◆ Your objective ◆
Reproduce the full set of records verbatim.

◆ Extracted information ◆
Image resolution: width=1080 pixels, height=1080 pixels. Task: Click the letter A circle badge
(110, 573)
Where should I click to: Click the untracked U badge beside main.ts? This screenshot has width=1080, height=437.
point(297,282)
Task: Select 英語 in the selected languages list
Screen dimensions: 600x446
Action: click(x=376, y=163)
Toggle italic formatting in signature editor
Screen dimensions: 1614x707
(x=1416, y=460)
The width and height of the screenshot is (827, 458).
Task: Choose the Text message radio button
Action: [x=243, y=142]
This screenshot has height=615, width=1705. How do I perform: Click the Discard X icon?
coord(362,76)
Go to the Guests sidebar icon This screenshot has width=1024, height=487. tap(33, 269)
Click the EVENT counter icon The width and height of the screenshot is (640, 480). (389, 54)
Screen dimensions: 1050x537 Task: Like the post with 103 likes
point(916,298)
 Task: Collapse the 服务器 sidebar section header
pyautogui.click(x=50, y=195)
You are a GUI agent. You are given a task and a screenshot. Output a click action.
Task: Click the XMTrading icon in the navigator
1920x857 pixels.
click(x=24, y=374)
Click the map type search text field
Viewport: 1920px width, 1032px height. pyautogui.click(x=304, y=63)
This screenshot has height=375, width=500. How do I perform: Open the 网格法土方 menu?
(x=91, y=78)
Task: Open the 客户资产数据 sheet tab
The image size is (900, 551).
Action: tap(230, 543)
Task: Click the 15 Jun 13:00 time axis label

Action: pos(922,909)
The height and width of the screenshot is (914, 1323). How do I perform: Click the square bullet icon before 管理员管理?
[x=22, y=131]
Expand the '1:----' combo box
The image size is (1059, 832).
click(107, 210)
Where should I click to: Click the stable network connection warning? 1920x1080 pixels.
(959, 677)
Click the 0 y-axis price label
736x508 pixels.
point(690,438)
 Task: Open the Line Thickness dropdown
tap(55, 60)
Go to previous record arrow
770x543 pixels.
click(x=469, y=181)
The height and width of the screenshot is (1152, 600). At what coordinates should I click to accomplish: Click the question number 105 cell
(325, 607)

◆ Result of this exercise ◆
Image resolution: width=1080 pixels, height=1080 pixels. Task: Click the letter A circle badge
(110, 573)
Where should I click to: Click the untracked U badge beside main.ts? This screenshot has width=1080, height=437.
point(297,282)
Task: Select 英語 in the selected languages list
Screen dimensions: 600x446
Action: click(x=376, y=163)
Toggle italic formatting in signature editor
Screen dimensions: 1614x707
(x=1416, y=460)
The width and height of the screenshot is (827, 458).
Task: Choose the Text message radio button
Action: [x=243, y=142]
This screenshot has height=615, width=1705. How do I perform: Click the Discard X icon?
coord(362,76)
Go to the Guests sidebar icon This screenshot has width=1024, height=487. tap(33, 269)
Click the EVENT counter icon The width and height of the screenshot is (640, 480). (389, 54)
Screen dimensions: 1050x537 Task: Like the post with 103 likes
point(916,298)
 Task: Collapse the 服务器 sidebar section header
pyautogui.click(x=50, y=195)
You are a GUI agent. You are given a task and a screenshot. Output a click action.
Task: Click the XMTrading icon in the navigator
1920x857 pixels.
click(x=24, y=374)
Click the map type search text field
Viewport: 1920px width, 1032px height. pyautogui.click(x=304, y=63)
This screenshot has height=375, width=500. How do I perform: Open the 网格法土方 menu?
(x=91, y=78)
Task: Open the 客户资产数据 sheet tab
The image size is (900, 551).
Action: tap(230, 543)
Task: Click the 15 Jun 13:00 time axis label

Action: pos(922,909)
The height and width of the screenshot is (914, 1323). How do I perform: Click the square bullet icon before 管理员管理?
[x=22, y=131]
Expand the '1:----' combo box
The image size is (1059, 832).
click(107, 210)
Where should I click to: Click the stable network connection warning? 1920x1080 pixels.
(959, 677)
Click the 0 y-axis price label
736x508 pixels.
point(690,438)
 Task: Open the Line Thickness dropdown
tap(55, 60)
Go to previous record arrow
770x543 pixels.
click(x=469, y=181)
The height and width of the screenshot is (1152, 600). At what coordinates should I click to accomplish: Click the question number 105 cell
(325, 607)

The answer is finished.